The last time the Botswana-UPenn team analyzed their data, between May 2015 and December 2015, they noted that the median delay from the date of biopsy to the start of radiation treatment went down to 39 days, a significant improvement from the previous 108 days. In addition, 62 percent of patients who visited the clinic only needed one visit for care coordination, whereas before, all patients would need to make multiple visits to see multiple specialists.

Dr. Grover said that prior to the implementation of these weekly meetings, patients were getting lost in the system.

“There was no clear system in place, so you would find that a patient could get a biopsy and the surgeon would make a plan and the oncologist would also make a plan, but they would be different because they were not talking to each other. Or it could take another two weeks for them to manage to get in touch with each other, resulting in confusion and delays. By doing this [weekly meetings], we are eliminating a lot of back and forth.”

This is good news in a country where cervical cancer is the most common cancer among women. Estimates indicate that every year, 250 women are diagnosed with cervical cancer and 111 die from the disease. In addition, 75 percent of cervical cancer patients in Botswana suffer from advanced forms of the disease.

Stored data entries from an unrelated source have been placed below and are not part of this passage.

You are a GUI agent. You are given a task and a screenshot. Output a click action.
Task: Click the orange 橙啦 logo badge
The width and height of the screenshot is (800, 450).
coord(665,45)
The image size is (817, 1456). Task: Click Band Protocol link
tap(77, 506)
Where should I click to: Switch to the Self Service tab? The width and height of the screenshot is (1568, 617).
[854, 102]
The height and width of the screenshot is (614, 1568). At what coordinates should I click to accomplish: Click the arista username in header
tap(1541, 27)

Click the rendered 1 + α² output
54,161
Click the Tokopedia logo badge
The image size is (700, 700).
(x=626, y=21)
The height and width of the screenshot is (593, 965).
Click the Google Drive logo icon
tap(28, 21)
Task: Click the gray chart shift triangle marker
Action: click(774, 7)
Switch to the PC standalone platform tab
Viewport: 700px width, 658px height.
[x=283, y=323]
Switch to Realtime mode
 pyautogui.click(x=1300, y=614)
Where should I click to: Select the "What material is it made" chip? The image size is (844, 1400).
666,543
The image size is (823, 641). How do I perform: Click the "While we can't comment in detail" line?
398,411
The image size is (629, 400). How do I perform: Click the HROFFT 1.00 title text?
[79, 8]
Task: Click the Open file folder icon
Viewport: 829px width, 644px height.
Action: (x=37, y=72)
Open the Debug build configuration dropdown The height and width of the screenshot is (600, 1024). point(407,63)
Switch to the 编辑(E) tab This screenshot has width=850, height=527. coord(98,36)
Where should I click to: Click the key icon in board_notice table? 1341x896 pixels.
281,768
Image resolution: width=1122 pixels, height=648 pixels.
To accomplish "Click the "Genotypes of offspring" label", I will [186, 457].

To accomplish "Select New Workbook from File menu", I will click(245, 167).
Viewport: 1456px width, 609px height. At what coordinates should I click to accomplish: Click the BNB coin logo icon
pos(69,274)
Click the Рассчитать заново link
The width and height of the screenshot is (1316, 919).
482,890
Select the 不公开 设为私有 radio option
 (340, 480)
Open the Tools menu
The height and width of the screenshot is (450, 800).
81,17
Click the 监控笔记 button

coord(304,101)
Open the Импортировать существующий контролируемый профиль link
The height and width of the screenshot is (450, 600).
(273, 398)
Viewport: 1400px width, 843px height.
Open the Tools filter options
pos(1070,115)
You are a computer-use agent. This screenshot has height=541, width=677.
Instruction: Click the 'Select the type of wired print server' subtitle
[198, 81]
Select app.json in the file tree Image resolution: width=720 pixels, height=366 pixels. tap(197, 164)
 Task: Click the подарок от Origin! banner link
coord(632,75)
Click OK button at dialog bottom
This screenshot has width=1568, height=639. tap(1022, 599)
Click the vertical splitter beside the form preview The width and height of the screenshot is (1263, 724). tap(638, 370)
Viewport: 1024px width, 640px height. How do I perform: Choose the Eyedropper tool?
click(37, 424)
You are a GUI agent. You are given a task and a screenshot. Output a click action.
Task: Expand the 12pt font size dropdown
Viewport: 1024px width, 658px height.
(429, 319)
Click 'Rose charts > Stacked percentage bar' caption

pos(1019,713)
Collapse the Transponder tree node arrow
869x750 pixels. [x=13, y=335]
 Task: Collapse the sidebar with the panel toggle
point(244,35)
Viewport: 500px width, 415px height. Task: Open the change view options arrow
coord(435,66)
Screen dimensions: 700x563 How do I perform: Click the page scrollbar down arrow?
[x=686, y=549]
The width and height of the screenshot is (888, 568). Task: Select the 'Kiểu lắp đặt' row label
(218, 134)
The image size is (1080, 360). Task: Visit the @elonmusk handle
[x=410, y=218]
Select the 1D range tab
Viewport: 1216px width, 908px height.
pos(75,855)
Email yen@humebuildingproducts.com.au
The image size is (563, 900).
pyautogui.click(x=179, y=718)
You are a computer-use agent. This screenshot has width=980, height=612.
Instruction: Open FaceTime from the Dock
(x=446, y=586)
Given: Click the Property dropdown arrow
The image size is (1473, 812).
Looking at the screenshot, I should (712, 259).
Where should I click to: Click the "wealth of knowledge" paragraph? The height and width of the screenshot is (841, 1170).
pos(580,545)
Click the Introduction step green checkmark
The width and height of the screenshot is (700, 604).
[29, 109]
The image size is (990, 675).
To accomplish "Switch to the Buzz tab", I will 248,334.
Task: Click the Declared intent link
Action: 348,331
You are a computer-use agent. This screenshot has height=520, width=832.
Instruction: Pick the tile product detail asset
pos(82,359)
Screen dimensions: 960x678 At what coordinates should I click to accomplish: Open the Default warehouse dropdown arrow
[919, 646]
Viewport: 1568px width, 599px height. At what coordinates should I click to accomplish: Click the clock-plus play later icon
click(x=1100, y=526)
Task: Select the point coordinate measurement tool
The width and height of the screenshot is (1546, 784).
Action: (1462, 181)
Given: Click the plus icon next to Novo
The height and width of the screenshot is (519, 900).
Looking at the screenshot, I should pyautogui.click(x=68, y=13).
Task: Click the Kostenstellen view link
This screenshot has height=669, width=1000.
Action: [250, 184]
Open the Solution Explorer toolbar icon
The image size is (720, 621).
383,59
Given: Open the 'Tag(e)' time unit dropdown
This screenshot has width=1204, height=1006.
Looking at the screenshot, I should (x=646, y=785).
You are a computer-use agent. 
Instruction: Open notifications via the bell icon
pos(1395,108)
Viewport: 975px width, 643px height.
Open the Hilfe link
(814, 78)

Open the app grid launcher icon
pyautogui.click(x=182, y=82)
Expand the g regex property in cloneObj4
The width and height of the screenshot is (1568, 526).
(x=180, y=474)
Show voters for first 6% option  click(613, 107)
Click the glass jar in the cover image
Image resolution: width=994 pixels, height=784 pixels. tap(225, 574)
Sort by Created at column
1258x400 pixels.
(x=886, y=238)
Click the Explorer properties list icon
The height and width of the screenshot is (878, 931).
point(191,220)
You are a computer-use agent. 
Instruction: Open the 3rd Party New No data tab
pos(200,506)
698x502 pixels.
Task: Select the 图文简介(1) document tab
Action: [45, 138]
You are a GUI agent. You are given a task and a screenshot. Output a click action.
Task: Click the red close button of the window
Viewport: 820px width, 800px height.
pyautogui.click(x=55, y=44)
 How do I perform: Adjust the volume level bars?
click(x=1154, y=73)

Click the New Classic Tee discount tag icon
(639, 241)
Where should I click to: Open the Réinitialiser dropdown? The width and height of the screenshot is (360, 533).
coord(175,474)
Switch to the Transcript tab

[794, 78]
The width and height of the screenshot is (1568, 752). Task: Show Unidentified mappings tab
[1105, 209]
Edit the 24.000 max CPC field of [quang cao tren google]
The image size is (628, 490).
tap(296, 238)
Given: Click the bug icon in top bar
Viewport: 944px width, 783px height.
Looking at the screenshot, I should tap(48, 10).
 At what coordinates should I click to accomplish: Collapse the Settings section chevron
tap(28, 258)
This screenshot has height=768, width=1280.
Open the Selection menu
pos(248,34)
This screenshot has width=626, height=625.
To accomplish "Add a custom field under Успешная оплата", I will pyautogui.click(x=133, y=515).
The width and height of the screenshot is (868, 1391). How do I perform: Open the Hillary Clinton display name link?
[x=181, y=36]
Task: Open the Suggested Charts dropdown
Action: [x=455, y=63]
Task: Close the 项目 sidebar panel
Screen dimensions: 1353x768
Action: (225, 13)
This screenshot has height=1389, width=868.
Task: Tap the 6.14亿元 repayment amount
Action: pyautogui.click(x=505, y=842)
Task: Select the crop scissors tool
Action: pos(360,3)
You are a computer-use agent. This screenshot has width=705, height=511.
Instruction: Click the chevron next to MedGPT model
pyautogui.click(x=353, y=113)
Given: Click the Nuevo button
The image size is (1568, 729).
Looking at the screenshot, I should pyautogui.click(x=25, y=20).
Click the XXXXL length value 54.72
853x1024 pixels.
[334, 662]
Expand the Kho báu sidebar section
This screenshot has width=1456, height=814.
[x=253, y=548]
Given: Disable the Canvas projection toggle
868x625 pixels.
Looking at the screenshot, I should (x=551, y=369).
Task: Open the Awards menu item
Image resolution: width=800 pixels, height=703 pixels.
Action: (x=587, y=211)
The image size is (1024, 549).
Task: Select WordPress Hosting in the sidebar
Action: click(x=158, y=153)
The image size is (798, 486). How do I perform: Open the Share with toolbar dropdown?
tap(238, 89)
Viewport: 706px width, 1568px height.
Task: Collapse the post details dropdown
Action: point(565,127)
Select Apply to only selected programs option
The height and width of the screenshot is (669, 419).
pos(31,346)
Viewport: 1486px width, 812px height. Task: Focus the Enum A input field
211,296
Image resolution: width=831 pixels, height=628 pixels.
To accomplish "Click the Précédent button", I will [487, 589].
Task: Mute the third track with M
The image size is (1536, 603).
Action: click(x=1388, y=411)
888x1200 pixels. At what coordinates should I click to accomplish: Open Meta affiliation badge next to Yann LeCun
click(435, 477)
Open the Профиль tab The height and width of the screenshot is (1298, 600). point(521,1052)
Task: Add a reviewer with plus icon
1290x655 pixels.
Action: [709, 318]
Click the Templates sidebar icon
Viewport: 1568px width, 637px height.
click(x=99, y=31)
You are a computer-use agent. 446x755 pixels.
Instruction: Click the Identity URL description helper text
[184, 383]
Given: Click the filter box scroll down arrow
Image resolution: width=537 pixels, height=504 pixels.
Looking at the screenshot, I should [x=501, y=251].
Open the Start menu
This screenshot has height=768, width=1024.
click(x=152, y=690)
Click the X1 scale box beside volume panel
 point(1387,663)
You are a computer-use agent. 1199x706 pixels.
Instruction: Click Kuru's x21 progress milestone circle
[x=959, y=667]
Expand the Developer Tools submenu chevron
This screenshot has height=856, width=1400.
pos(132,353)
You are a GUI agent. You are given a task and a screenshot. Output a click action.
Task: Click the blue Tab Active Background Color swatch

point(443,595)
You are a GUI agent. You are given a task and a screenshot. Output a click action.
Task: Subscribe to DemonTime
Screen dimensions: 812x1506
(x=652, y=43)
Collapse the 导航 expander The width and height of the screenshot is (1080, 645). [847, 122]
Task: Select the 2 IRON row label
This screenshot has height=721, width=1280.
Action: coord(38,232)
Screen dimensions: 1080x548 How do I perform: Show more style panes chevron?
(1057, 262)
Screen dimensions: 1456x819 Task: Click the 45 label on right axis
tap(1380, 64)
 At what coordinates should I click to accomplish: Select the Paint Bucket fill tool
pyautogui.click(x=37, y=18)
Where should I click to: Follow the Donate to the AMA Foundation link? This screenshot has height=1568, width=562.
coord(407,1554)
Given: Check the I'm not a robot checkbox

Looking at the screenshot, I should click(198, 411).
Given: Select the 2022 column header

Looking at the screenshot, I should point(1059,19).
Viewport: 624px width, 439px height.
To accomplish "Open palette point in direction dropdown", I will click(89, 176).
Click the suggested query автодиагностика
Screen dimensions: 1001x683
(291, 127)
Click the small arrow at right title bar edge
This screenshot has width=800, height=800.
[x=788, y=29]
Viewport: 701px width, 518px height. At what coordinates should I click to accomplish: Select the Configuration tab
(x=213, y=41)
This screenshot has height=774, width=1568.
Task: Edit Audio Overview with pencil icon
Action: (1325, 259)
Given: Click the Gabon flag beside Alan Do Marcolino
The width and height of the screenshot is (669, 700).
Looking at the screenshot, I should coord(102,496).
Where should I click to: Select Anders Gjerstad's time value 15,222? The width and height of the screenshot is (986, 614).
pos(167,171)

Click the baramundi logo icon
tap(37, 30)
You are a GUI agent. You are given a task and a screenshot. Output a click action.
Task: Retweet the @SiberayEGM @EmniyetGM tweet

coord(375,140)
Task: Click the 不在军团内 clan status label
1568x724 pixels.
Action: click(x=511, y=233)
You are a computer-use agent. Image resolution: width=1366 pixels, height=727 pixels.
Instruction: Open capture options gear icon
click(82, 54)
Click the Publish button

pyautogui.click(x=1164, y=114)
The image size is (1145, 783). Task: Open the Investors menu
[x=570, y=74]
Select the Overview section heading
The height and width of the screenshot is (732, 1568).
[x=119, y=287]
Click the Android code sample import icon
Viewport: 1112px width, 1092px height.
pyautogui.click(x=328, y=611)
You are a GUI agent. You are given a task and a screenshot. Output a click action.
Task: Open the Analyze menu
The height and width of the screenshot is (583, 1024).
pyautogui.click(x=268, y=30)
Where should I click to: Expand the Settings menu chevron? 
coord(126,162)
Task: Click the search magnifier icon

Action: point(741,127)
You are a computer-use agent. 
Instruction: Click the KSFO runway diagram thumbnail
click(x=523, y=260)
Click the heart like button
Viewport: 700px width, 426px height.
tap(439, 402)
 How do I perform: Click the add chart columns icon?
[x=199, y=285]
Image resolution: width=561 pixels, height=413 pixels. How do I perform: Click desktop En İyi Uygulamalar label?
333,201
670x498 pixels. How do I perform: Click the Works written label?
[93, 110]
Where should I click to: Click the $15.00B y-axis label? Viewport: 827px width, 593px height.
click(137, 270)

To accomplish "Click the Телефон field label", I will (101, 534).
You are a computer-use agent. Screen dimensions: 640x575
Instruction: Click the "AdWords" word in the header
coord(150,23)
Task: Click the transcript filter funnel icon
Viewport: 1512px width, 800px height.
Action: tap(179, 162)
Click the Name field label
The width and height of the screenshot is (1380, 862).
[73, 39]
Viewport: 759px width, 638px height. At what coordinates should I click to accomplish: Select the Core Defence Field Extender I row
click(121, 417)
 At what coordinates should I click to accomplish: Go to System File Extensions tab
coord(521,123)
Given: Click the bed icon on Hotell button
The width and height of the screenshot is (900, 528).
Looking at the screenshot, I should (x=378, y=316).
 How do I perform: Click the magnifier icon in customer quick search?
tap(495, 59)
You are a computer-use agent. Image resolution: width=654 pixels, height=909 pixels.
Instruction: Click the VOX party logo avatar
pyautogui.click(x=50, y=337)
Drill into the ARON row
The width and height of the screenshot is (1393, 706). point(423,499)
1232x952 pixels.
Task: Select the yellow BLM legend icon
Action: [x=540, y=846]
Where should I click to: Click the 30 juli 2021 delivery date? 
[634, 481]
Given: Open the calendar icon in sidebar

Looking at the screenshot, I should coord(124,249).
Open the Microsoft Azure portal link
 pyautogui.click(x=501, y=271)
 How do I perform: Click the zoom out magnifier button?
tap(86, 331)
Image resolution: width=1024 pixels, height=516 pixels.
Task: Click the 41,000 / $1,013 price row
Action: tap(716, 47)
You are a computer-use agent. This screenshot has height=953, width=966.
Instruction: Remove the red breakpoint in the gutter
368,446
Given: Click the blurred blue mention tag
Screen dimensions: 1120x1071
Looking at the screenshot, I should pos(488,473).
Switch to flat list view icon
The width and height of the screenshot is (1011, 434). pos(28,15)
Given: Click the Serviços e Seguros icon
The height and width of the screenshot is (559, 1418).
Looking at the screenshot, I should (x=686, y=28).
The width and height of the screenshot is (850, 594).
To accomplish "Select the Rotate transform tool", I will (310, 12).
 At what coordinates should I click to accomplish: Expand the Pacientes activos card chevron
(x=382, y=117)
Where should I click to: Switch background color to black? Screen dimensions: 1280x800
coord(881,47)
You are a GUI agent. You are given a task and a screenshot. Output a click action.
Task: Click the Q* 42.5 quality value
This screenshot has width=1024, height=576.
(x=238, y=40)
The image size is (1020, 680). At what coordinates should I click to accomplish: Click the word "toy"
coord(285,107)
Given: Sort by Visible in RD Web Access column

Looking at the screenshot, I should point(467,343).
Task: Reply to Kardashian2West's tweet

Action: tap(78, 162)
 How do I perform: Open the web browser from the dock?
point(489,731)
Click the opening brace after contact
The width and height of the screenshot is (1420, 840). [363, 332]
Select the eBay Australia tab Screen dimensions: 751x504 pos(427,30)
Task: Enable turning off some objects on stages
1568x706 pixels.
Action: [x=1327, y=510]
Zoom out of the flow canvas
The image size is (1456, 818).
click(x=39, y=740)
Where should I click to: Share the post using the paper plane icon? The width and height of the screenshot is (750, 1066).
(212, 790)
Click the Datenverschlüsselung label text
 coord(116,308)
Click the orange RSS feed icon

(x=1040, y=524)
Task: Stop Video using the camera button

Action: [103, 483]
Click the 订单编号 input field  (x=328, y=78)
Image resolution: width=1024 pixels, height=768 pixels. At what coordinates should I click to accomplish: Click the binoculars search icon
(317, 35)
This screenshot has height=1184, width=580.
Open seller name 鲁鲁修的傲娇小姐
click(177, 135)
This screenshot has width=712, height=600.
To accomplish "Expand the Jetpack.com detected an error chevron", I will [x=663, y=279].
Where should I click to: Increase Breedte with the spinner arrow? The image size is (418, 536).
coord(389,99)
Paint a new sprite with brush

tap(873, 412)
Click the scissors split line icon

Dr. Grover says the next step is to do more to ensure early detection, notably by increasing awareness of the need for screening.

“If you get someone at a really advanced stage, it will be really difficult to treat the disease and get the cancer under control,” she said. “But also, the patient will be in really poor shape […] and you cannot give them really aggressive treatments, so the outcome is just terrible.”